You see I’ve come to realize that life doesn’t go as we plan. We can hope, pray and work hard, but ultimately God has your plan. Coming to this realization makes me realize that the reason why only one of those check points on my list has come true by this age is because I worked my butt off every single day focusing on my business. My business is something I can control. A tangible (sort of) thing that I have worked for and nobody can take away from me. My camera will never wake up one morning and decide it doesn’t love me. Okay, it may decide to crap out on me or have a technical issue, but unlike humans those babies already have a back up and amazon prime is just a click away!

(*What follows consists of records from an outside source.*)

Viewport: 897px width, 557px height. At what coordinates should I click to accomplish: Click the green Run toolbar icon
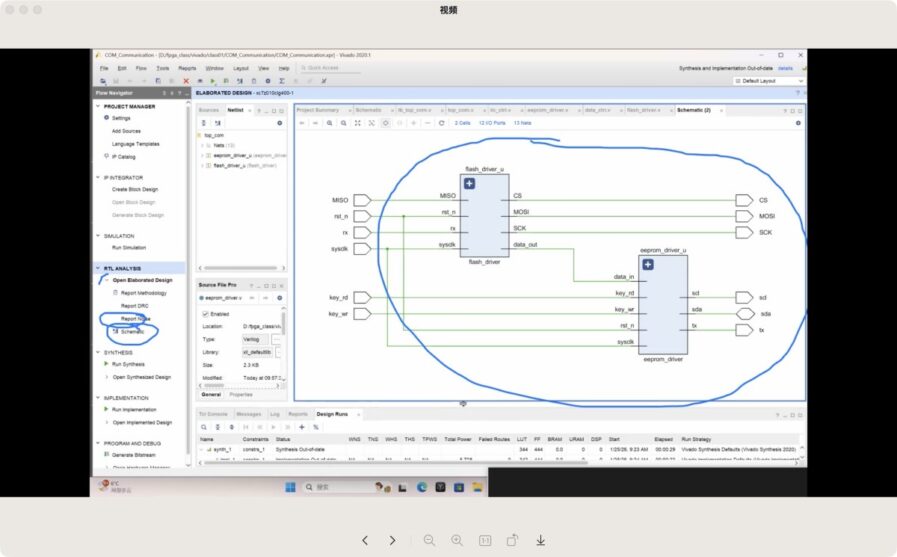coord(212,81)
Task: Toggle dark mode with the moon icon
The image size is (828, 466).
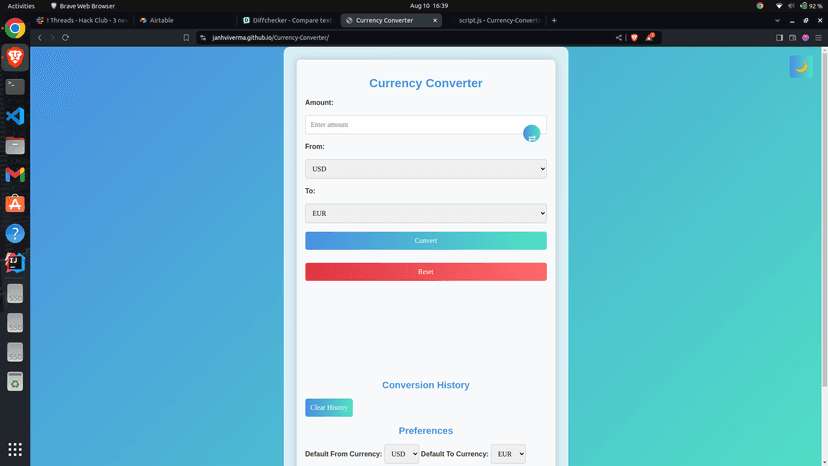Action: (x=800, y=66)
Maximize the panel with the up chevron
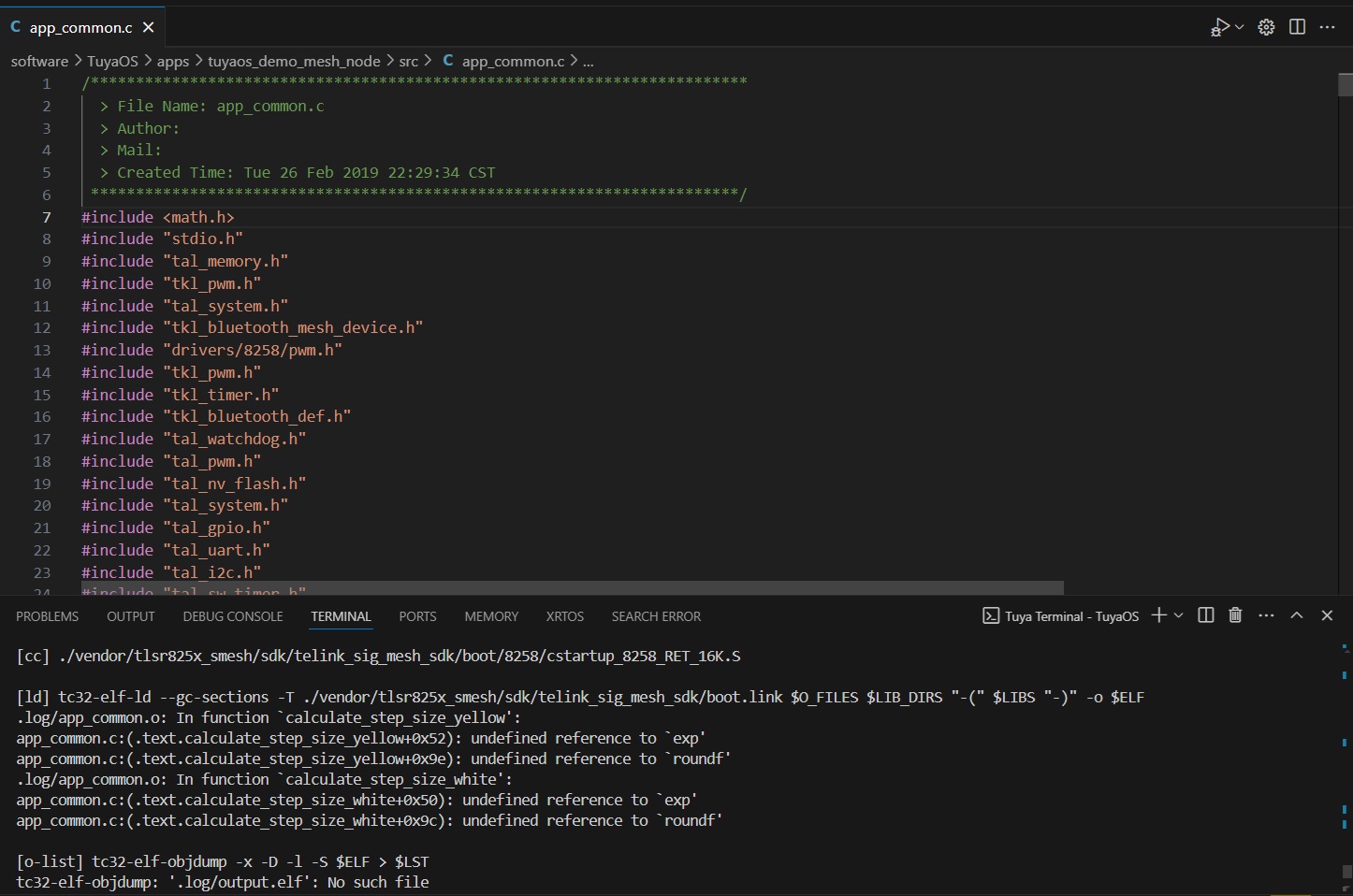Screen dimensions: 1353x896 tap(1297, 615)
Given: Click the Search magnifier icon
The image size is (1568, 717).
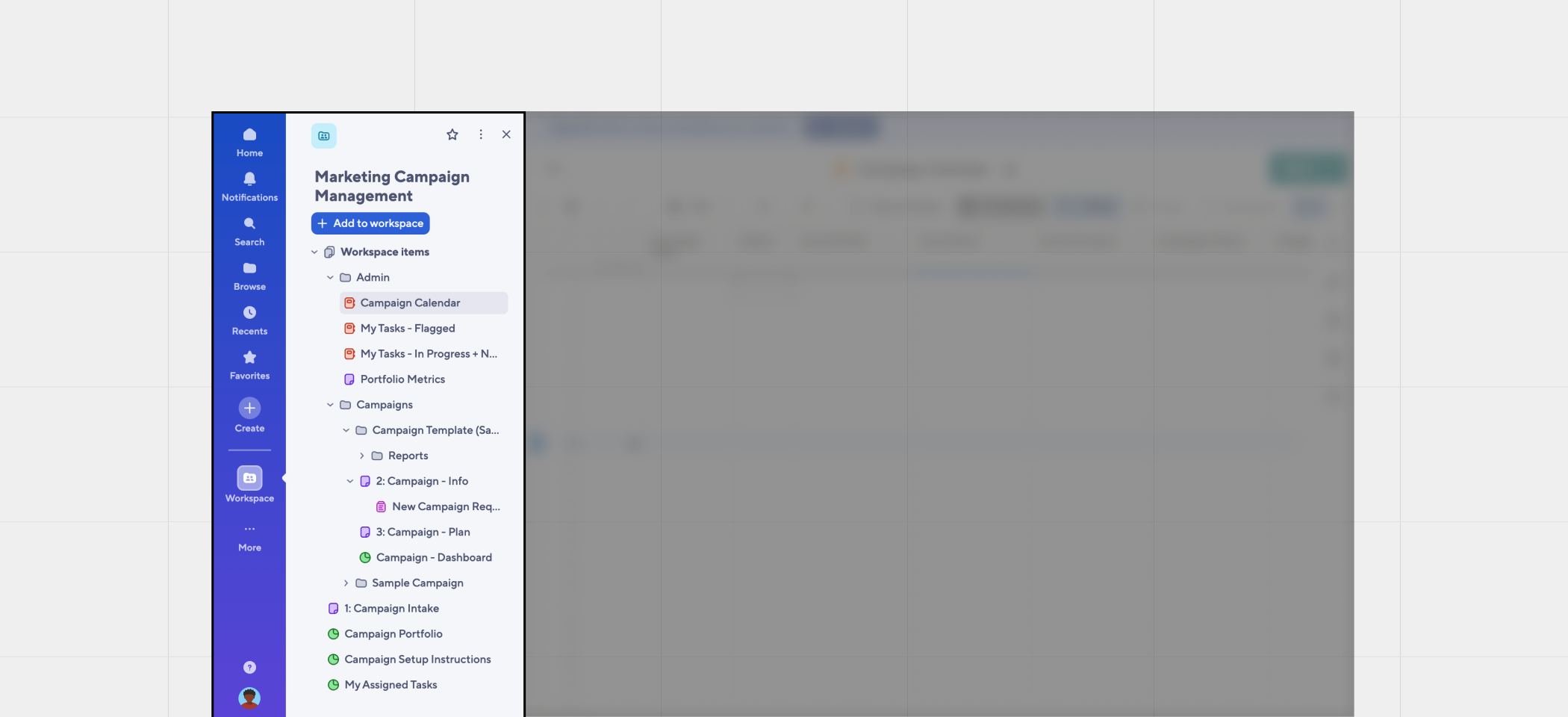Looking at the screenshot, I should tap(249, 224).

Every other aspect of my life takes time. Takes experiences and are crammed with life lessons. It’s truly about patience. A determination to not settle. To not live in comfort zones and to shatter the dreams, even better than I could have ever imagined. From this day forward I choose happiness. Happiness is what drove my business and it’s what drives my future. A future to be proud of.
I pray that you follow your heart and choose happiness as well. If you feel something is off, it is. If you feel your cereal tastes funny, stop slurping the spoiled milk. If you feel stuck in the mud, run barefoot! If you feel a gut instinct, listen. If you’re feeling hungry, eat the cake! Just do it.
For my birthday this year I treated myself to a photo shoot! An opportunity for me to get in front of the camera. A time to get dolled up and feel beautiful from the inside out. This time of my life I actually feel in control. It’s a time for me to make choices and decisions for me. Not what everyone else wants, not even what the 19 year old version of myself wanted. But what I want for me, for the rest of my life.
It’s truly as simple as wanting to be happy.
Many thanks to these beautiful souls and creative hearts that helped bring my visions for this shoot alive!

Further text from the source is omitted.